Le cas des moquettes semble être discuté, certaines juridictions considérant qu’il s’agit d’équipements dissociables, mais la Cour de cassation considère que les moquettes et les tissus tendus ne sont pas les éléments d’équipement soumis à la garantie de bon fonctionnement et ne relèvent que de la responsabilité contractuelle de droit commun (Arrêt du 30 novembre 2011).

 Ne constituent pas des éléments dissociables :

Oui, en vertu du principe selon lequel « même s’ils ont comme origine une non-conformité aux stipulations contractuelles, les dommages qui relèvent d’une garantie légale ne peuvent donner lieu, contre les personnes tenues à cette garantie, à une action en réparation sur le fondement de la responsabilité contractuelle de droit commun » (Arrêt du 25 janvier 1989).

Une conséquence importante de cette analyse est que cette action qui se prescrit par deux ans ne pourra pas être remplacée par une action en non-conformité qui se prescrit par 5 ans.

La garantie de bon fonctionnement ne fait pas l’objet d’une assurance obligatoire, comme la garantie décennale.

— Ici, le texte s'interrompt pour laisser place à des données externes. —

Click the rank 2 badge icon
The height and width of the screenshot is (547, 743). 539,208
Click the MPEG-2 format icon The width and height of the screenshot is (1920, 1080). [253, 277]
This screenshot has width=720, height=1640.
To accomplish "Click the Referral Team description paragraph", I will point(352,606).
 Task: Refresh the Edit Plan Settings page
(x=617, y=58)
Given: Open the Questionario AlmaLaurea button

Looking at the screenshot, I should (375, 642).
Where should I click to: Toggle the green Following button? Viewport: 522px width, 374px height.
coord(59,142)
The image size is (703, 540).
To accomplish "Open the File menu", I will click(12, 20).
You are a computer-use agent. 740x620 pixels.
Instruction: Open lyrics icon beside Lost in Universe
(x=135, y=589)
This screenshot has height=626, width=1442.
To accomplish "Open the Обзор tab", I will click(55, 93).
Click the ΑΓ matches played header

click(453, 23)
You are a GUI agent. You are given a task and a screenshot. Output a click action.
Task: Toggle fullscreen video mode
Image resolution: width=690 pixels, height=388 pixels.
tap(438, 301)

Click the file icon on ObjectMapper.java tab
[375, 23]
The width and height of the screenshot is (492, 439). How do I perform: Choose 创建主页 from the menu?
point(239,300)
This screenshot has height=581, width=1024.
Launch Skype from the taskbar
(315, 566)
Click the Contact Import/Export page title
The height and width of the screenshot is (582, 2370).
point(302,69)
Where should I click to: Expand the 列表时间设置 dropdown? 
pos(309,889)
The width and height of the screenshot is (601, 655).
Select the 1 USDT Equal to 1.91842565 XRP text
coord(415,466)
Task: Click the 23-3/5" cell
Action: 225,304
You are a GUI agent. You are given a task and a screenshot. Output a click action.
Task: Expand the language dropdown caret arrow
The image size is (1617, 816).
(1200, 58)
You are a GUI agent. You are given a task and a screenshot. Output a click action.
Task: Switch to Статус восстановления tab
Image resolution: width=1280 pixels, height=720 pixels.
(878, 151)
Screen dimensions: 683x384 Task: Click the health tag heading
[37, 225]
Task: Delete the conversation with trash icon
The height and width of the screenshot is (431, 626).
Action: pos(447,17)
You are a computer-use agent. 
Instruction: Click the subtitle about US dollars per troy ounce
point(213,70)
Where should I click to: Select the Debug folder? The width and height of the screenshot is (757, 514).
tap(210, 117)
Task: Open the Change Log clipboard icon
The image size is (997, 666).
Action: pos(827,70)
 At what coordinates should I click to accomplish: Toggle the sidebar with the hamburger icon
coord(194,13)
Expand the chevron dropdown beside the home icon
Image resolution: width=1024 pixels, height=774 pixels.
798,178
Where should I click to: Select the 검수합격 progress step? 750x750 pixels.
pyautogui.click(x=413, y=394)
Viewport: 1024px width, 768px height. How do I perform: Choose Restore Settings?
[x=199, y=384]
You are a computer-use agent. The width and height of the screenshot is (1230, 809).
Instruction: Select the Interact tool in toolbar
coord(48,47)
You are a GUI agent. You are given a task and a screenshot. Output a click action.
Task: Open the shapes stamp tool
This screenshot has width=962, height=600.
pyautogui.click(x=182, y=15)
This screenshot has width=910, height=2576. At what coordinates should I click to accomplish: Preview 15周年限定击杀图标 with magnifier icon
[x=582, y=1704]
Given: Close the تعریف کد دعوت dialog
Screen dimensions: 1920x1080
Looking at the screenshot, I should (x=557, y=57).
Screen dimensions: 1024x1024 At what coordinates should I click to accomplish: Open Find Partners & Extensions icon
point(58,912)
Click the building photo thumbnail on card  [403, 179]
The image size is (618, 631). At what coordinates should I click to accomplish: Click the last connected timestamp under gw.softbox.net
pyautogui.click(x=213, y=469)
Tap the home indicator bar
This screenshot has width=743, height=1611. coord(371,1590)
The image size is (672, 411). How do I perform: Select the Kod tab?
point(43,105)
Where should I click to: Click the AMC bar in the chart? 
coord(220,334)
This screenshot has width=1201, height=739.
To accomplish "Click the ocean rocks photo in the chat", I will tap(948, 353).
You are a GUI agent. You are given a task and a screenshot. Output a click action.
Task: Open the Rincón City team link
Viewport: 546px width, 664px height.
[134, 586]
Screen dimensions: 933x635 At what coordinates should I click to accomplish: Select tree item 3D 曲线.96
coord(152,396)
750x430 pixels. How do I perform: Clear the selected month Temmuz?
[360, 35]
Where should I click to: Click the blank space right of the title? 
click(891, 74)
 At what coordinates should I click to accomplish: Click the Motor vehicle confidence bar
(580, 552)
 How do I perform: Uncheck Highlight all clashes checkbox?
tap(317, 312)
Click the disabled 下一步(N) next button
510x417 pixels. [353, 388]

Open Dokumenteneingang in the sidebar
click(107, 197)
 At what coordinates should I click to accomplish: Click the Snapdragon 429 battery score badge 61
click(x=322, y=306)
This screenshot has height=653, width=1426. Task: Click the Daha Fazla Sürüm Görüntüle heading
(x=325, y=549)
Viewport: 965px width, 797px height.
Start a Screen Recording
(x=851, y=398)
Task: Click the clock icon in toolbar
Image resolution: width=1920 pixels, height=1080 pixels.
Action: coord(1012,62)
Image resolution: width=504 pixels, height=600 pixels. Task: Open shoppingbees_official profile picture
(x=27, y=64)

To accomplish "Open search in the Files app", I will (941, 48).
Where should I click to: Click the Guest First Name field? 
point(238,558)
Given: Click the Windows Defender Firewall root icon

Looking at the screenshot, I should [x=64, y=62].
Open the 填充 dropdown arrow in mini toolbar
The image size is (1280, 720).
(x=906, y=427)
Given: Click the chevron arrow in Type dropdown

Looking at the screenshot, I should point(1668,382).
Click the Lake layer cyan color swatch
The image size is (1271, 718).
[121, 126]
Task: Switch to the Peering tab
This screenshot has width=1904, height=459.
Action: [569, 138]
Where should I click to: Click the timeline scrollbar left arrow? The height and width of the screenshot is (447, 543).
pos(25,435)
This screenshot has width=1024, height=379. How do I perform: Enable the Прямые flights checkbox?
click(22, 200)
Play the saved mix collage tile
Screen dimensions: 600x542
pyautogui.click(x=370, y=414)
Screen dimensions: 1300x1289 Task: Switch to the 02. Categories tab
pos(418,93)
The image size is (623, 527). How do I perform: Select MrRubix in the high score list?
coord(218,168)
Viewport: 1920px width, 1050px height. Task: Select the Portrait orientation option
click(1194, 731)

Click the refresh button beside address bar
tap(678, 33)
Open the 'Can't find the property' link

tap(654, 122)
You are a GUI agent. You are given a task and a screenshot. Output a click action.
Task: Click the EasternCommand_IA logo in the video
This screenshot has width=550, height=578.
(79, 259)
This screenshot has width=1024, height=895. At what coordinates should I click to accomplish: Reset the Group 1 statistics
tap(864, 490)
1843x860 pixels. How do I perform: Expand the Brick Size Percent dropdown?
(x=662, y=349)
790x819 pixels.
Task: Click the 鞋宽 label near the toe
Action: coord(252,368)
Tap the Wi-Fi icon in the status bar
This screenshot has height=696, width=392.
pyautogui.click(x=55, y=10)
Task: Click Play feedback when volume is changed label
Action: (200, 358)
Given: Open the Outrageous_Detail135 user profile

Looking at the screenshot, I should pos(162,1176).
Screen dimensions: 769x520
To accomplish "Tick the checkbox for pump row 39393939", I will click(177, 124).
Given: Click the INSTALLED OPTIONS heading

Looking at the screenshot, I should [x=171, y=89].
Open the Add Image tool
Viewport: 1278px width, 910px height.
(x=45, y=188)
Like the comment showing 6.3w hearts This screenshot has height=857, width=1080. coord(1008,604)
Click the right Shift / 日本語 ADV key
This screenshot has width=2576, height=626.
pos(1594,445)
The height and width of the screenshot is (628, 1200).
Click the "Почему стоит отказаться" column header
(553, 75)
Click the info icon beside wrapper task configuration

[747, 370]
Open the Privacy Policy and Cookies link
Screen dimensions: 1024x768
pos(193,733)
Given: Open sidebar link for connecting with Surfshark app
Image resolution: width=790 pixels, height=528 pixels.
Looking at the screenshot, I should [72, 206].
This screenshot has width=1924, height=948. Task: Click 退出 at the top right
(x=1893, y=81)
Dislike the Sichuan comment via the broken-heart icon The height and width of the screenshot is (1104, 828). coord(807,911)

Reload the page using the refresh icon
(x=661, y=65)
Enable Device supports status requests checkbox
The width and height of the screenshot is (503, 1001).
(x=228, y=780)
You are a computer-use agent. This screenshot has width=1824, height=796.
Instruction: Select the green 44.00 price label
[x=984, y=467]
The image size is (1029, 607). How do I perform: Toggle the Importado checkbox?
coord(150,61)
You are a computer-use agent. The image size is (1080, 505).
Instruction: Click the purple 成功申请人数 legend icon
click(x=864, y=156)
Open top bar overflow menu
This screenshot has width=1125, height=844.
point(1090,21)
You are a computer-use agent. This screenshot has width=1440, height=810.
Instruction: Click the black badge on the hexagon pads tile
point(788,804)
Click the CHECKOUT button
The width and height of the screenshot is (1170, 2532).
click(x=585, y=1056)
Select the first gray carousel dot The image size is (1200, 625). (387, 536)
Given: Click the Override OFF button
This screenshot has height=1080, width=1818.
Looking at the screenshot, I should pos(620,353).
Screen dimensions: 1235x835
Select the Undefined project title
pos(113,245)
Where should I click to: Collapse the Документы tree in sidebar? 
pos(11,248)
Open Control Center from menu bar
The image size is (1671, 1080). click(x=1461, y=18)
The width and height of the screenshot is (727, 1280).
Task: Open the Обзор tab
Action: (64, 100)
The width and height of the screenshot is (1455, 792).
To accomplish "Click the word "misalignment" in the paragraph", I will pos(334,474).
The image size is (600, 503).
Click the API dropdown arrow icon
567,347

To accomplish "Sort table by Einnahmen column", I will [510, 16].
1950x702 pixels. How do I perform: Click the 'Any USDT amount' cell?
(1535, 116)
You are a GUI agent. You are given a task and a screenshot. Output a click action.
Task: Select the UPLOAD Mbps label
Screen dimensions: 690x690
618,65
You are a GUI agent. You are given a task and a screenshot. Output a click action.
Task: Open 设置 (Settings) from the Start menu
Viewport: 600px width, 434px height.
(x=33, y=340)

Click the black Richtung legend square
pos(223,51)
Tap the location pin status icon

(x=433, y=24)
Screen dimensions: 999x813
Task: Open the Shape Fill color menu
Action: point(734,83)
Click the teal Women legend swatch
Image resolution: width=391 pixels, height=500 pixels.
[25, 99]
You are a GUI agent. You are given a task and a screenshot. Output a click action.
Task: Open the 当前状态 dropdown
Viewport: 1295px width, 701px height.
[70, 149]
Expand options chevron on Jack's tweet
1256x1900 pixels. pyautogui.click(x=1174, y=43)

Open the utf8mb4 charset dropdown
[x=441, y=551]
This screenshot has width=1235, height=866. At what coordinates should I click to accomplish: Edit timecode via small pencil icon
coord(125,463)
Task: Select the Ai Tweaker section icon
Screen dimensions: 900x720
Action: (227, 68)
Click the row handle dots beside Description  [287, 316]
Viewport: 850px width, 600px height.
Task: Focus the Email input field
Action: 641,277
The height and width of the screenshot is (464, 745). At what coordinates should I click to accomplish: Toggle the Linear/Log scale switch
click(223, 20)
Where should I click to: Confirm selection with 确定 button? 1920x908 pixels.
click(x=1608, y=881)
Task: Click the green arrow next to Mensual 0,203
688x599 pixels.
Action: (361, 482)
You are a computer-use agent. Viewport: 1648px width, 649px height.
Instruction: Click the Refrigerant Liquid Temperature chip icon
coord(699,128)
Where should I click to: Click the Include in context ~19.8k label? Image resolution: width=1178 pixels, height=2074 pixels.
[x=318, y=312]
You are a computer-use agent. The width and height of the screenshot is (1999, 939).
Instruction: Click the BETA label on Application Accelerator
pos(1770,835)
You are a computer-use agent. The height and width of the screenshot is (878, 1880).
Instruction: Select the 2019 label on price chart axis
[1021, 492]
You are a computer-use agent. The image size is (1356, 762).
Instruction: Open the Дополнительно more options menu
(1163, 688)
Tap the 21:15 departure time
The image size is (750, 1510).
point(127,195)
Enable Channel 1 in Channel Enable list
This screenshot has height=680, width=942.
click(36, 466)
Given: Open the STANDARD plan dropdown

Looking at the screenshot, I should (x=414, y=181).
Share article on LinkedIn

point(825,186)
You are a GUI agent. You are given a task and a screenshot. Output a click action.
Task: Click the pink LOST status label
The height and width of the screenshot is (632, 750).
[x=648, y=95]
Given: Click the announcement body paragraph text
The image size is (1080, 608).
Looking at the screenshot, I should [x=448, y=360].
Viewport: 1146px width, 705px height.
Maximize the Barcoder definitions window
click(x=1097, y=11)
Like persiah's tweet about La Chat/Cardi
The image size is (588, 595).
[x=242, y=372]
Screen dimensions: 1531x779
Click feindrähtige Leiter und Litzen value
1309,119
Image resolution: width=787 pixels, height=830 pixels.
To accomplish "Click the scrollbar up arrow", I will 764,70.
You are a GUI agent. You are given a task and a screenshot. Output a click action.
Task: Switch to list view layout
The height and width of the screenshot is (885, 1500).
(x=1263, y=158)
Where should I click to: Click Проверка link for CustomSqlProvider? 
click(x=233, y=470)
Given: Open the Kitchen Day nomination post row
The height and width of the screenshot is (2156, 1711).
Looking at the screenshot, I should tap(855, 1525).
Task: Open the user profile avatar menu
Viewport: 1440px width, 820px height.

Il s’agit d’une assurance facultative. Le maître d’ouvrage doit donc vérifier si l’assurance en question a été souscrite par le débiteur de la garantie de bon fonctionnement.

L’article L. 241-1 du Codes des assurances dispose en effet que :

« Toute personne physique ou morale, dont la responsabilité décennale peut être engagée sur le fondement de la présomption établie par les articles 1792 et suivants du code civil, doit être couverte par une assurance.

A l’ouverture de tout chantier, elle doit être en mesure de justifier qu’elle a souscrit un contrat d’assurance la couvrant pour cette responsabilité. Tout candidat à l’obtention d’un marché public doit être en mesure de justifier qu’il a souscrit un contrat d’assurance le couvrant pour cette responsabilité.

Tout contrat d’assurance souscrit en vertu du présent article est, nonobstant toute stipulation contraire, réputé comporter une clause assurant le maintien de la garantie pour la durée de la responsabilité décennale pesant sur la personne assujettie à l’obligation d’assurance. »

Depuis l’ordonnance du 8 janvier 2005,la garantie biennale de bon fonctionnement ne s’applique pas aux éléments d’équipement y compris leurs accessoires dont la fonction exclusive est de permettre l’exercice d’une activité professionnelle dans l’ouvrage.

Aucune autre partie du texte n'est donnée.